Entertainment
أحمد [Ahmed]: Wooden Blues Album Evaluate
On a chilly spring night time in 2022, the jazz quartet أحمد [Ahmed] arrange at one finish of the lengthy, slender warehouse area of Glasgow’s industrial-chic Glue Manufacturing facility. Their muse and namesake Ahmed Abdul-Malik was there in spirit. The setlist consisted of just one music: the late jazz musician’s “Oud Blues,” which runs to about 4 minutes within the authentic 1961 model. By the point أحمد [Ahmed] completed with it, that they had been enjoying for almost an hour.
Wooden Blues is a recording of that phenomenal efficiency—without delay a canopy music, an avant-garde improv session, and a driving, swinging jazz live performance. أحمد [Ahmed] have been honing the self-esteem for a decade: Each present, they select an Abdul-Malik composition and switch it inside out. Pianist Pat Thomas found the little-known bassist and oudist within the Eighties and instantly acknowledged his significance. Born Jonathan Tim, Jr. in Brooklyn to immigrant mother and father, Abdul-Malik modified his identify to claim his Islamic identification and Sudanese lineage. His household was from the Caribbean, not Sudan, however he reached again additional, reclaiming his diasporic African heritage. As a bandleader, Abdul-Malik included Arabic devices—qanun, darbuka, a violin tuned to fourths and fifths—into his ensembles. His late ’50s and early ’60s albums like Jazz Sahara and East Meets West ushered within the new type of modal jazz alongside landmark recordings by Miles Davis and John Coltrane.

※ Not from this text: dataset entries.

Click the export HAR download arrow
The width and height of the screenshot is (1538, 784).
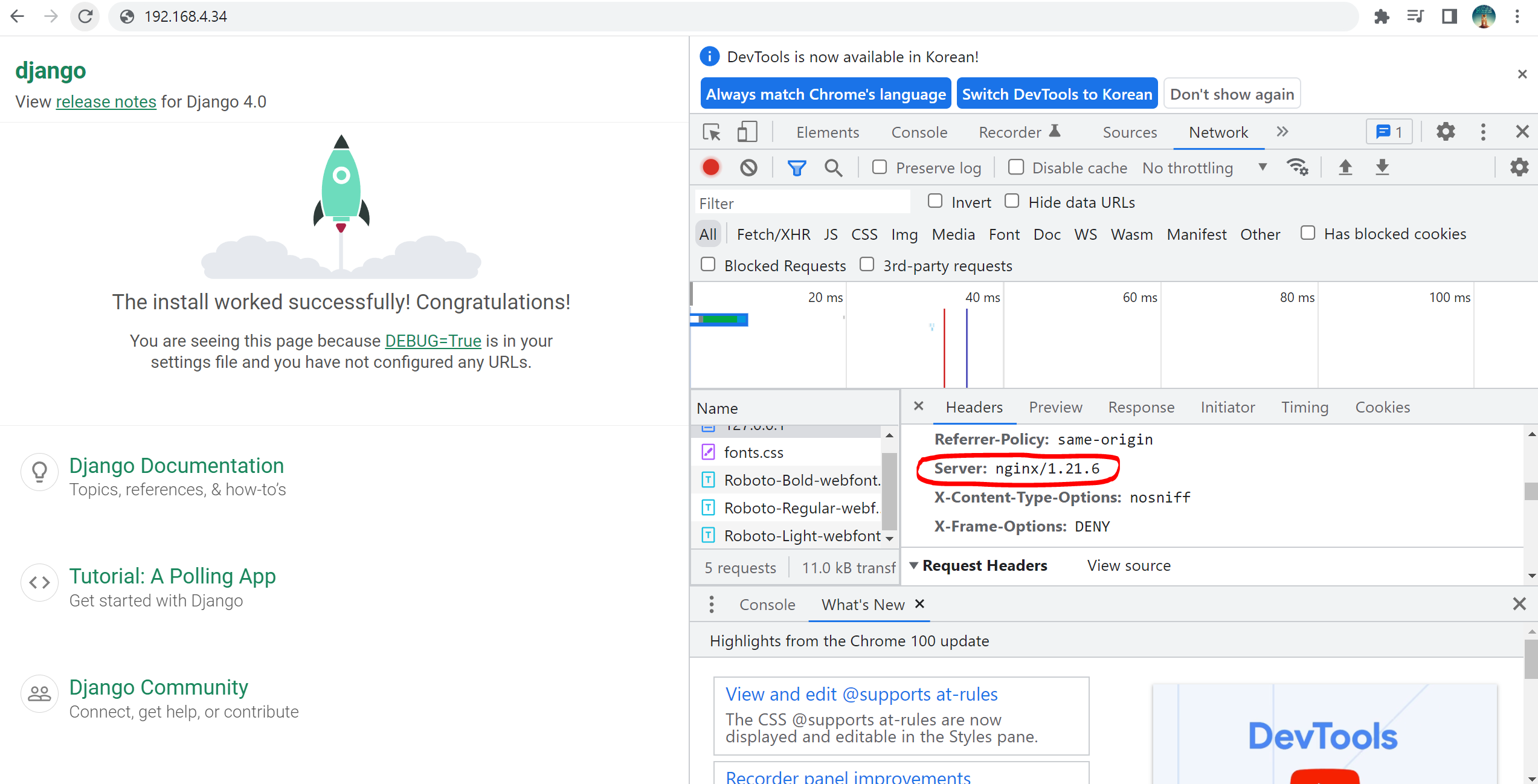tap(1382, 167)
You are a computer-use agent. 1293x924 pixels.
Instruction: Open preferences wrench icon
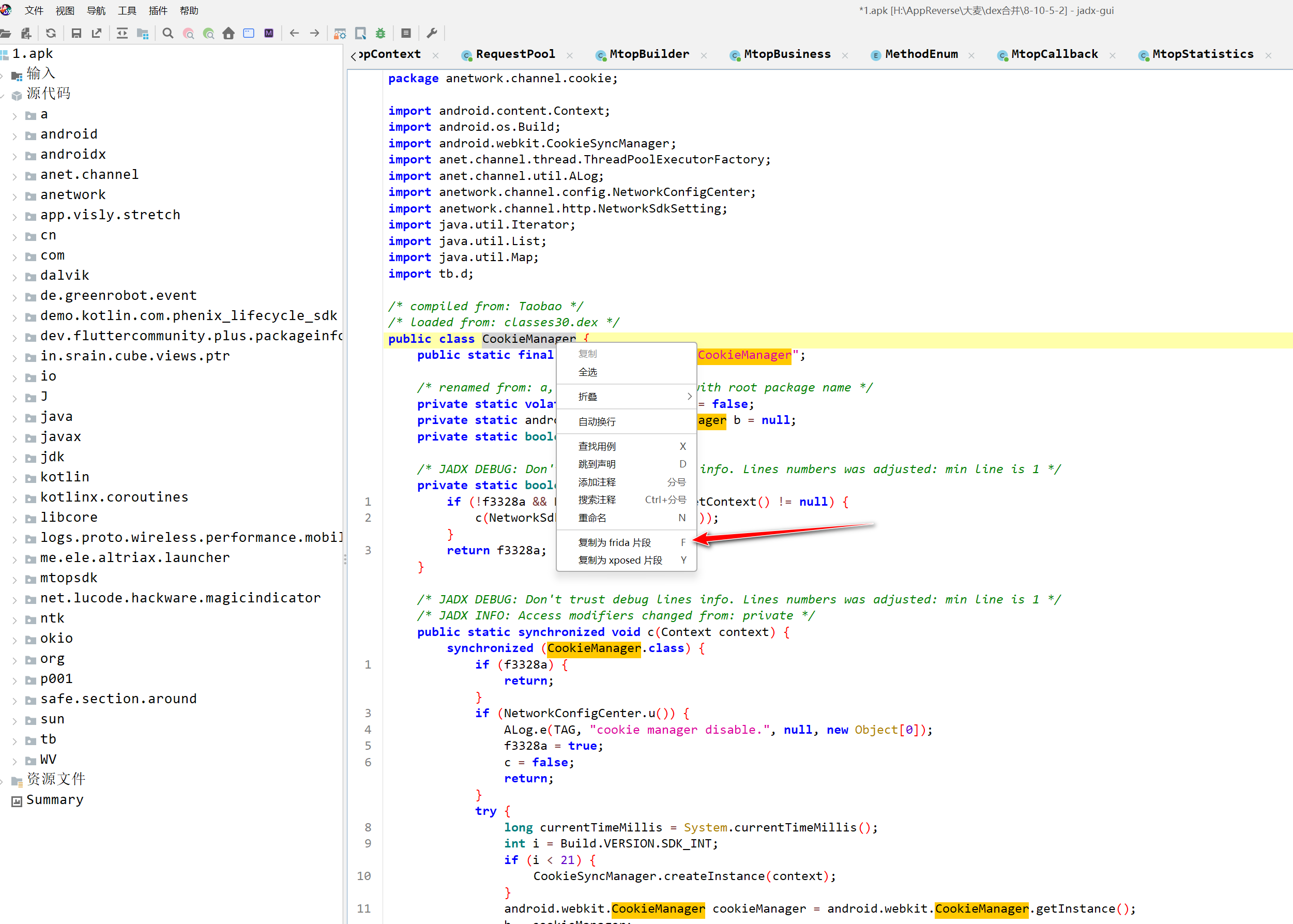click(x=432, y=33)
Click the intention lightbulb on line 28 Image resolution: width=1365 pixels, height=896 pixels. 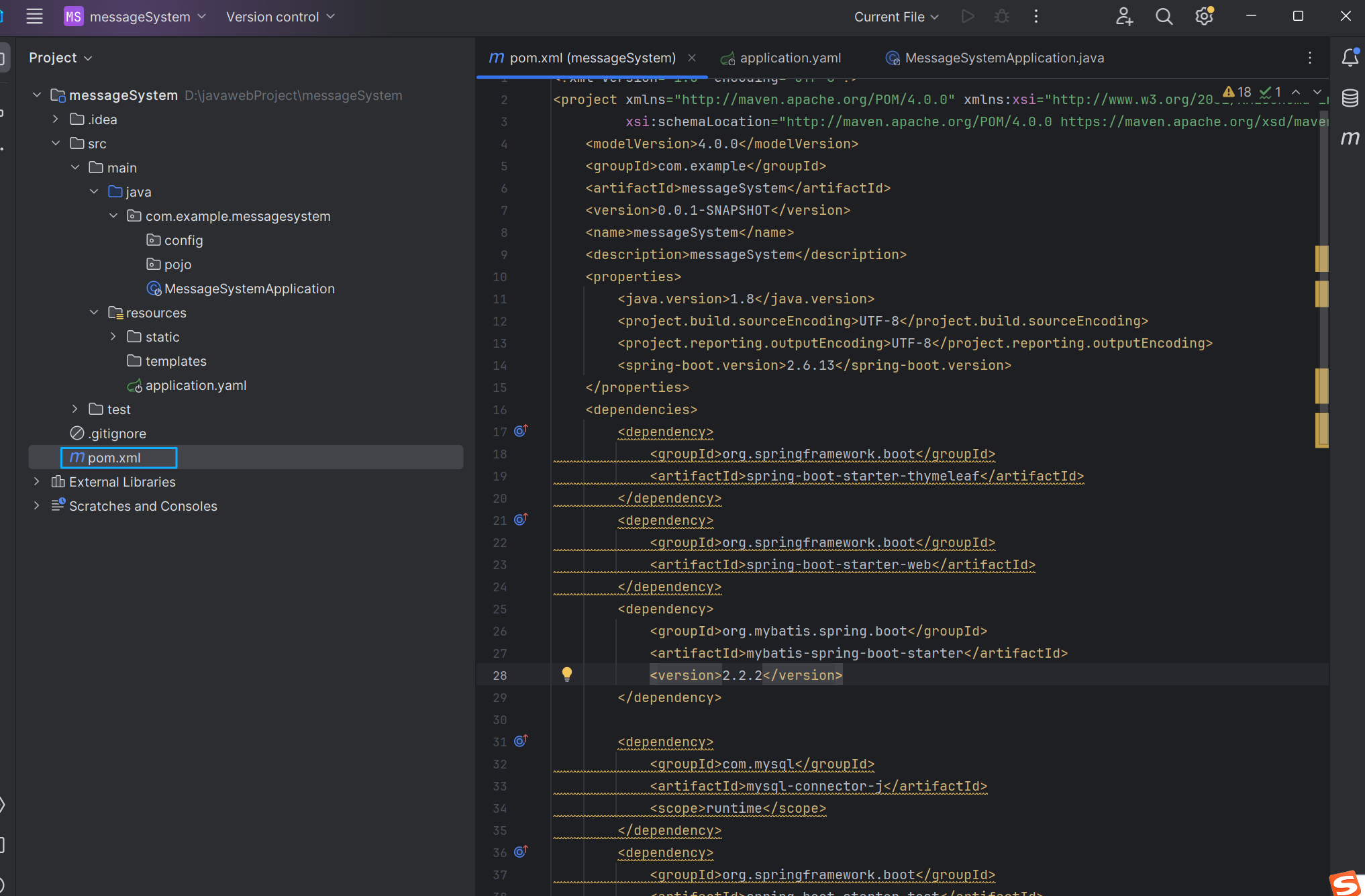[567, 675]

Thomas needed to revive Abdul-Malik’s music, to show a footnote right into a headline. Saxophonist Seymour Wright shared his curiosity and joined Thomas’s trio اسم [ISM], with bassist Joel Grip and drummer Antonin Gerbal, to kind أحمد [Ahmed]. Collectively, they’re one thing of a supergroup, every participant a star in a distinct constellation of the European improvised music scene. They solely carry out reside, with no observe or advance planning. However from their separate cities—Thomas and Wright in London, Grip in Berlin, Gerbal in Paris—they’re at all times enthusiastic about Abdul-Malik. After they play one among his songs, all that pondering comes out in a torrent of sound.
Wooden Blues is without delay thrillingly violent and fervently trustworthy in its transformations of Abdul-Malik’s materials, altering the unique past recognition but preserving its spirit alive. The recording begins with the viewers chattering as Grip performs the strolling bassline of “Oud Blues.” Thomas provides melodic piano thrives and Gerbal lays down a shuffling beat. Wright helps with quick percussive clicks from his saxophone, then extends these clicks into bursts, buying and selling licks with Thomas, who bangs on the keys with growing pressure. There’s a shift within the room because the viewers goes quiet. Piano and sax merge right into a single pummeling assault. Gerbal retains time with a gradual tom-tom pulse, and Grip carries the melody by the fray. The second can’t final lengthy, and shortly the band is propelled by a frantic rhythm, Thomas pounding the piano, Wright blowing with scary energy, the gang now shouting, screaming, dancing.